■ **Work to be completed**: Transcribe all records verbatim.
============================================================
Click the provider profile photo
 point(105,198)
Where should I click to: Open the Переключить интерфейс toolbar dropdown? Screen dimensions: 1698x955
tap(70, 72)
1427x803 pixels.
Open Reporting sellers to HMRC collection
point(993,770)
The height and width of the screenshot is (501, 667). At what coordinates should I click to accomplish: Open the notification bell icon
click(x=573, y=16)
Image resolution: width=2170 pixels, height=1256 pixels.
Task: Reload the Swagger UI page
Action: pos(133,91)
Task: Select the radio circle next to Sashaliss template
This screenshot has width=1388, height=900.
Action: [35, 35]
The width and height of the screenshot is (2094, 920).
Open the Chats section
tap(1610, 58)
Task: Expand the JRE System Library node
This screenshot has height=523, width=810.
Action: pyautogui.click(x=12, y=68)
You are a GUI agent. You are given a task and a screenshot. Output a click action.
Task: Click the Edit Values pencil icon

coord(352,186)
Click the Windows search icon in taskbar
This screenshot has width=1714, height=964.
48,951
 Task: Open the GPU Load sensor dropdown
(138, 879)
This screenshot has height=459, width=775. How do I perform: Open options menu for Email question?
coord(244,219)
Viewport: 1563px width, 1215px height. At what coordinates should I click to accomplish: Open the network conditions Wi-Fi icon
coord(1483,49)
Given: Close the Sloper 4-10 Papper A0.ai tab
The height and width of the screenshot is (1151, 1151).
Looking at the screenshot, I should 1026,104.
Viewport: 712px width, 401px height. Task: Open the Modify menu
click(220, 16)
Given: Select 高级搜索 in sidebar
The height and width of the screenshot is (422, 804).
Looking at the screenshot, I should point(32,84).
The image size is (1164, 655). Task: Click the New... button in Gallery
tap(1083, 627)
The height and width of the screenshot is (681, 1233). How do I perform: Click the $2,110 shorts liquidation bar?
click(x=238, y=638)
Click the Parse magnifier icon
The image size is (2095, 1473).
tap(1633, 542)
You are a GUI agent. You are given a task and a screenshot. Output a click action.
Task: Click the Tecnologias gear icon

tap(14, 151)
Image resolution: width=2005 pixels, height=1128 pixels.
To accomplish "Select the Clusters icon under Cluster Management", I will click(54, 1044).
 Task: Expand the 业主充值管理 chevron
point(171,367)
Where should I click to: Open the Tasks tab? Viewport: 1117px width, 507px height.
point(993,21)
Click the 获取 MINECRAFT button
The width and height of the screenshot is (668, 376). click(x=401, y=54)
============================================================
■ **Finished task**:
Click the provider profile photo
 point(105,198)
Where should I click to: Open the Переключить интерфейс toolbar dropdown? Screen dimensions: 1698x955
tap(70, 72)
1427x803 pixels.
Open Reporting sellers to HMRC collection
point(993,770)
The height and width of the screenshot is (501, 667). At what coordinates should I click to accomplish: Open the notification bell icon
click(x=573, y=16)
Image resolution: width=2170 pixels, height=1256 pixels.
Task: Reload the Swagger UI page
Action: pos(133,91)
Task: Select the radio circle next to Sashaliss template
This screenshot has width=1388, height=900.
Action: [35, 35]
The width and height of the screenshot is (2094, 920).
Open the Chats section
tap(1610, 58)
Task: Expand the JRE System Library node
This screenshot has height=523, width=810.
Action: pyautogui.click(x=12, y=68)
You are a GUI agent. You are given a task and a screenshot. Output a click action.
Task: Click the Edit Values pencil icon

coord(352,186)
Click the Windows search icon in taskbar
This screenshot has width=1714, height=964.
48,951
 Task: Open the GPU Load sensor dropdown
(138, 879)
This screenshot has height=459, width=775. How do I perform: Open options menu for Email question?
coord(244,219)
Viewport: 1563px width, 1215px height. At what coordinates should I click to accomplish: Open the network conditions Wi-Fi icon
coord(1483,49)
Given: Close the Sloper 4-10 Papper A0.ai tab
The height and width of the screenshot is (1151, 1151).
Looking at the screenshot, I should 1026,104.
Viewport: 712px width, 401px height. Task: Open the Modify menu
click(220, 16)
Given: Select 高级搜索 in sidebar
The height and width of the screenshot is (422, 804).
Looking at the screenshot, I should point(32,84).
The image size is (1164, 655). Task: Click the New... button in Gallery
tap(1083, 627)
The height and width of the screenshot is (681, 1233). How do I perform: Click the $2,110 shorts liquidation bar?
click(x=238, y=638)
Click the Parse magnifier icon
The image size is (2095, 1473).
tap(1633, 542)
You are a GUI agent. You are given a task and a screenshot. Output a click action.
Task: Click the Tecnologias gear icon

tap(14, 151)
Image resolution: width=2005 pixels, height=1128 pixels.
To accomplish "Select the Clusters icon under Cluster Management", I will click(54, 1044).
 Task: Expand the 业主充值管理 chevron
point(171,367)
Where should I click to: Open the Tasks tab? Viewport: 1117px width, 507px height.
point(993,21)
Click the 获取 MINECRAFT button
The width and height of the screenshot is (668, 376). click(x=401, y=54)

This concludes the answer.